Les aventures du jeune Comte Potowski, Vol. 1 (of 2): Un roman de coeur par Marat, l'ami du peuple
XXXVII
DU MÊME AU MÊME.
Il s'est passé le 17 quelqu'affaire entre nous et les Russes, mais de trop petite importance pour être rapportée.
Nous apprîmes il y a trois jours qu'un gros d'infanterie ennemie s'avançait de nos côtés.
Birinski était instruit de leur marche et leur avait caché la sienne; il s'était saisi de presque tous les passages, tenait les défilés et se disposait à tomber sur eux dans le temps qu'ils s'y attendaient le moins.
Déjà ils étaient fort près, lorsqu'ils eurent vent de nos dispositions. A l'instant ils font une contre-marche et se montrent le lendemain matin sur une hauteur à quelque distance de nous.
Dès que nous les aperçûmes, Birinski expédia un courrier à Twarowski pour lui demander un renfort.
Vers les dix heures, les ennemis firent quelques mouvements et vinrent à nous. Nous les attendîmes de pied ferme.
Tout se dispose à l'attaque. La trompette donne le signal. Bientôt les deux armées sont enveloppées d'un tourbillon de flamme et de fumée: l'on entend un bruit effroyable de décharges, de cris d'hommes et de hennissements de chevaux. Le feu cesse, le jour renaît et le fer choisit sa victime. Semblables à des lions féroces, les combattants se précipitent les uns contre les autres avec acharnement. Des deux côtés on voit voler la mort. La fureur des ennemis redouble, partout ils portent la terreur et l'effroi.

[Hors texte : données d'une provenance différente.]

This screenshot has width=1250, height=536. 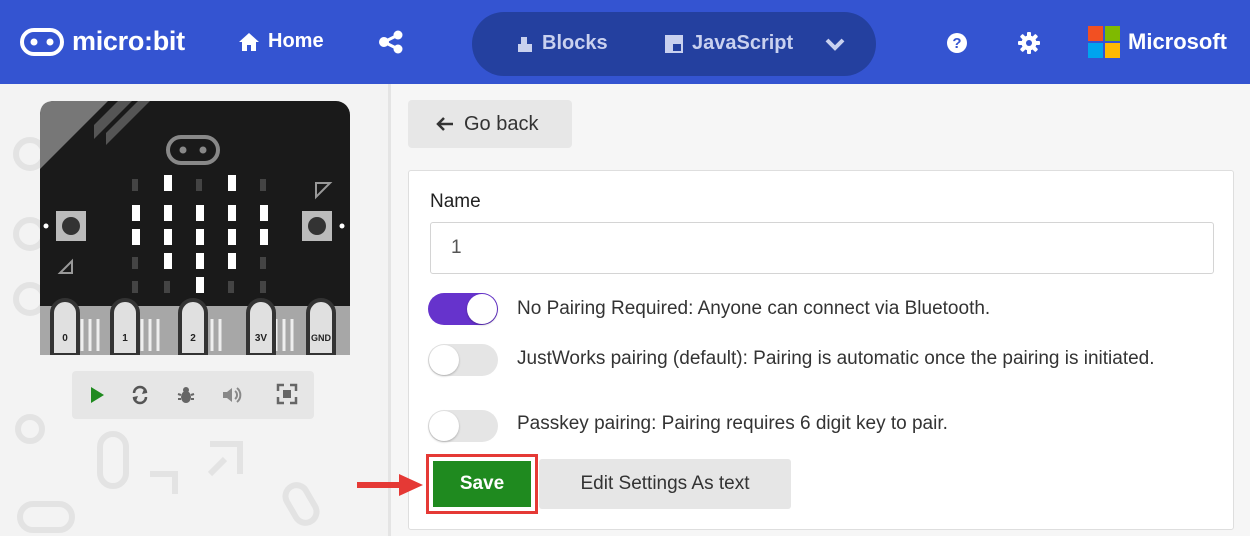 I want to click on editor-toggle: Blocks JavaScript, so click(x=674, y=44).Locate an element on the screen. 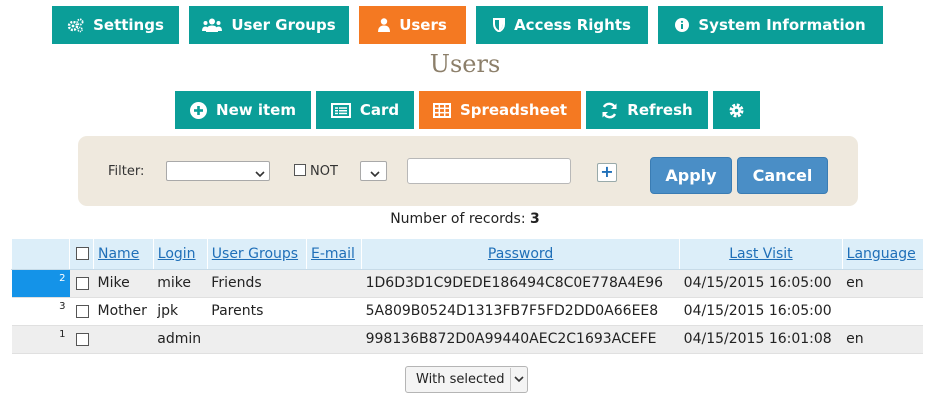 The height and width of the screenshot is (403, 930). settings-gear-button is located at coordinates (736, 110).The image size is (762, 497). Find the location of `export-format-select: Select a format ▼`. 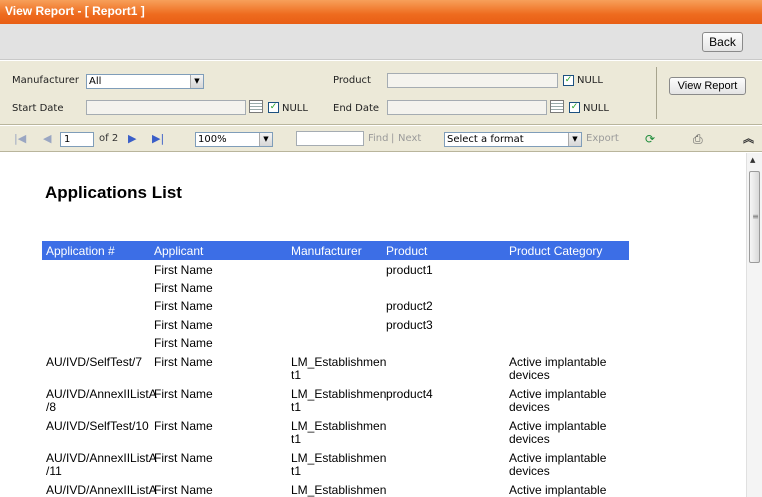

export-format-select: Select a format ▼ is located at coordinates (513, 140).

Birinski, le sabre à la main, faisait des prodiges de valeur; il voit ses troupes qui plient: les yeux ardents de colère et la bouche écumante de rage, il vole à eux et s'efforce en vain de les ramener au combat.
Nous battons en retraite: l'ennemi animé au carnage nous poursuit et atteint quelques fuyards qui tombent sous ses coups. Soudain un nuage épais s'abat sur le camp, nous dérobe aux vainqueurs et nous sauve comme par miracle.

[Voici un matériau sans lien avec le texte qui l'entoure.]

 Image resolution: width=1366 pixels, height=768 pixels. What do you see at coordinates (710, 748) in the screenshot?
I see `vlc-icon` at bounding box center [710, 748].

Une pluie abondante qui tomba ensuite servit encore à séparer les combattants.
La nuit s'avançait lorsque le ciel redevint serein, et nous profitâmes de l'obscurité pour nous retirer à Marianow.
Tandis que mes camarades s'entretiennent de cette malheureuse affaire, je profite d'un moment de loisir pour t'apprendre notre défaite.
Voilà un beau commencement de campagne, et certes il est bien juste qu'après avoir épousé une pareille cause nous n'ayons pas sujet de nous en glorifier!
Je n'ai reçu dans l'engagement qu'une fort légère blessure au bras gauche: je veux cacher cet accident à Lucile; je te prie de lui laisser ignorer, si tu as occasion de la voir.
Que tu es heureux, cher ami, de pouvoir passer tes jours loin du fracas des armes.
P. S. Suivant les derniers avis, les Ottomans sont prêts à entrer de nouveau en Pologne; ils doivent avoir passé le Driester à Dombassar.
Voilà nos malheureuses provinces inondées de troupes étrangères. Je frémis à l'idée des horreurs qu'elles vont commettre.